Lo spettatore, una volta accomodatosi in sala, viene subito catapultato in un nuovo mondo. In modo quasi adrenalinico si viene introdotti in un contesto in cui i mostri la fanno da padrone e decidono le sorti dell’uomo. Lo stesso tipo di Darwinismo che è possibile respirare in quelle pellicole nella quale i dinosauri esistono o i mostri e giganti non popolano solo i nostri incubi, ma sono la realtà nella quale si vive. La legge del più forte e del più scaltro, dunque, governa un luogo decisamente lontano dalla Terra, per la quale, però, si ha misteriosamente accesso attraverso un portale. Una squadra scelta di militari, infatti, si ritroverà catapultata all’interno di questo mondo quasi per magia; trovandosi faccia a faccia con difficoltà che non avrebbero affrontato sui campi di battaglia del nostro mondo.

Mila Jovovich veste i panni della nostra protagonista: il capitano Natalie Artemis che cercherà di salvare se stessa e i propri uomini con la speranza di tornare nuovamente a casa.

Partiamo subito col dire che questo è un film che va assolutamente visto in sala; non solo perché si deve cercare di ristabilire la magia con lo schermo che si crea col buio, ma proprio per merito della sua realizzazione. Anderson, fin dagli adattamenti di Residen Evil e di Mortal Kombat, ha sapientemente mostrato la sua abilità di traslare le avventure di un videogioco in quelle action della narrazione filmica.

La diegesi, così, diviene funzionale alla volontà di raccontare passo dopo passo l’incremento delle difficoltà che il protagonista deve affrontare. Il film, infatti, viene suddiviso per “passaggi”: dalla più classica scelta del mostrare il mondo di partenza del nostro eroe – in questo caso la Terra – allo sconvolgimento di quello stesso mondo con conseguente chiamata all’azione; per poi passare ai primi mostri da dover affrontare e al crescendo di difficoltà che si acquisisce via via la trama si evolve. Come da addestramento videoludico, anche lo spettatore viene allenato al crescendo di emozioni nella quale verrà coinvolto attraverso gli occhi dalla protagonista.

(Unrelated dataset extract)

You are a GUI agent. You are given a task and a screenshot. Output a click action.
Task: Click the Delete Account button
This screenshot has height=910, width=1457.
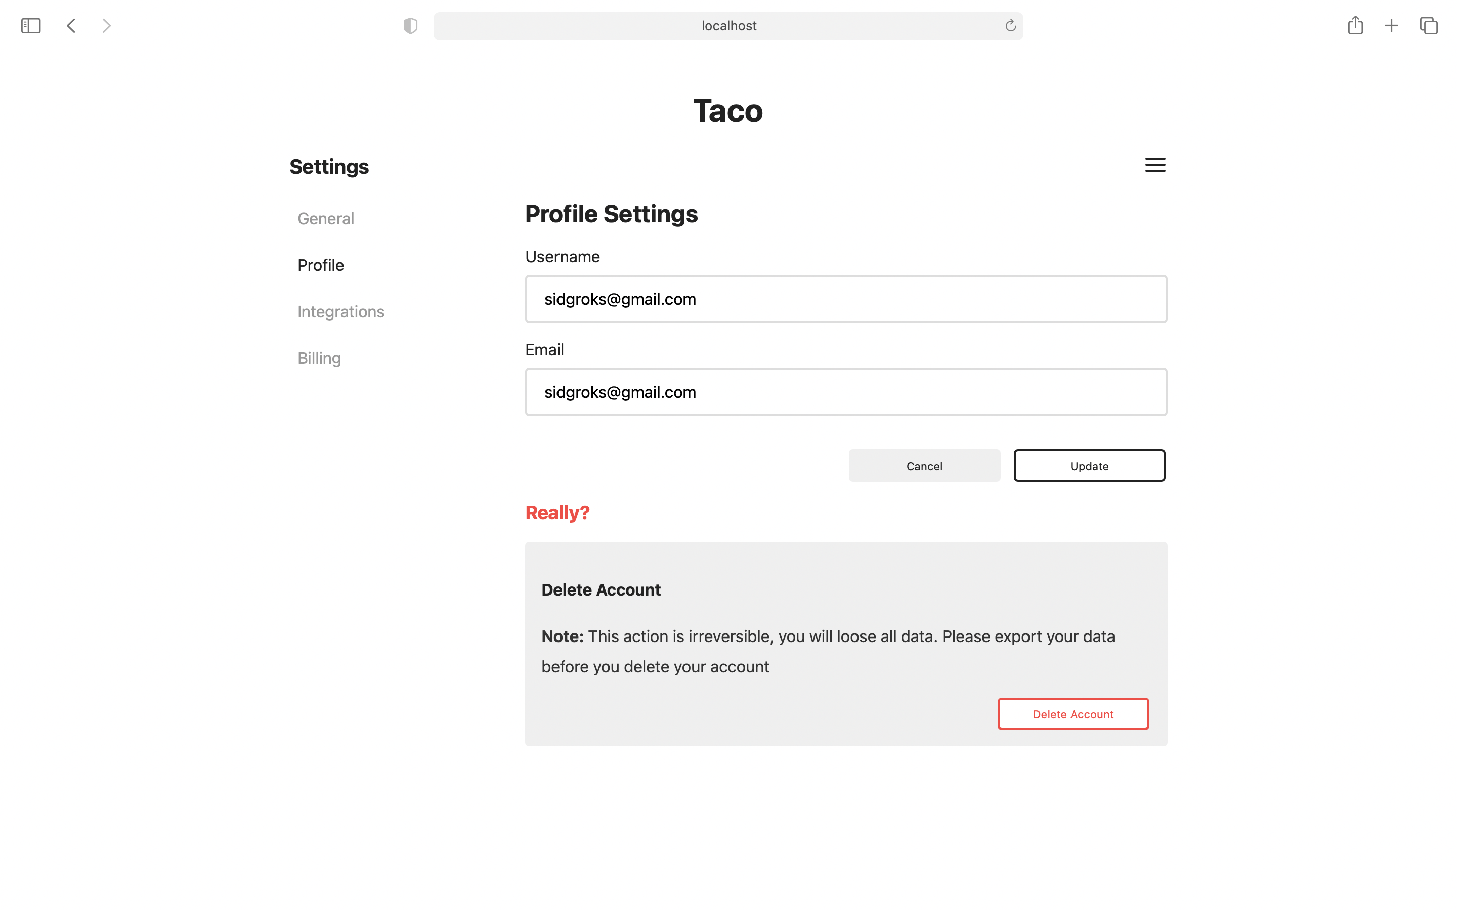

Quando si ci approccia a questi film si potrebbe temere un mancato approfondimento dei personaggi. In questo caso, pur non conoscendo le loro storie precedenti al “richiamo all’avventura” ci è possibile comunque conoscerli. Vediamo il loro modo di pensare, i loro timori e quindi andiamo anche oltre quell’iniziale barriera data dall’archetipo alla quale sono associabili. L’attenzione alla fede e ai propri cari è qualcosa che ritorna sempre nella mitologia del soldato, specialmente quello americano col suo proverbiale ritorno a casa, ma è davvero delicata in modo interessante all’interno della storia e ci permette di entrare in empatia con i protagonisti in scena.

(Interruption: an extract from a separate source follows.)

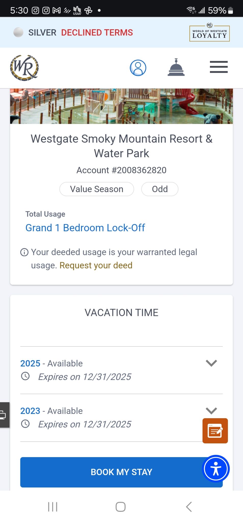This screenshot has width=243, height=521.
Task: Open Grand 1 Bedroom Lock-Off usage link
Action: [x=85, y=228]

Monster Hunter è un film che coinvolge lo spettatore a tutto tondo. I sensi vengono impegnati nella visione e nell’ascolto della pellicola; inoltre, la visione in sala permette di sentire la propria poltrona tremare quasi come se si avesse un controller tra le dita. È un film visivamente divertente: i mostri sono spaventosi e interessanti allo stesso tempo; le ambientazioni riescono a suggerire questa idea di mondo distopico uscito dal nulla eppure assolutamente plausibile. Il tutto riesce a muoversi sulle giuste corde per intrattenere ed entusiasmare il pubblico senza eccedere nella classica “americanata”.

La narrativa americana, specialmente il modo di realizzare action, sembra unirsi a una visione più orientale. C’è qualcosa nella scelta delle coreografie del combattimento, così come anche nella “visione” scenica del nuovo mondo, che è molto più affine a un action più orientale. Cosa che comunque coincide col gusto estetico dalla quale la saga stessa ha origine. Per intenderci, un occhio americano che viene strizzato ai Kaijū.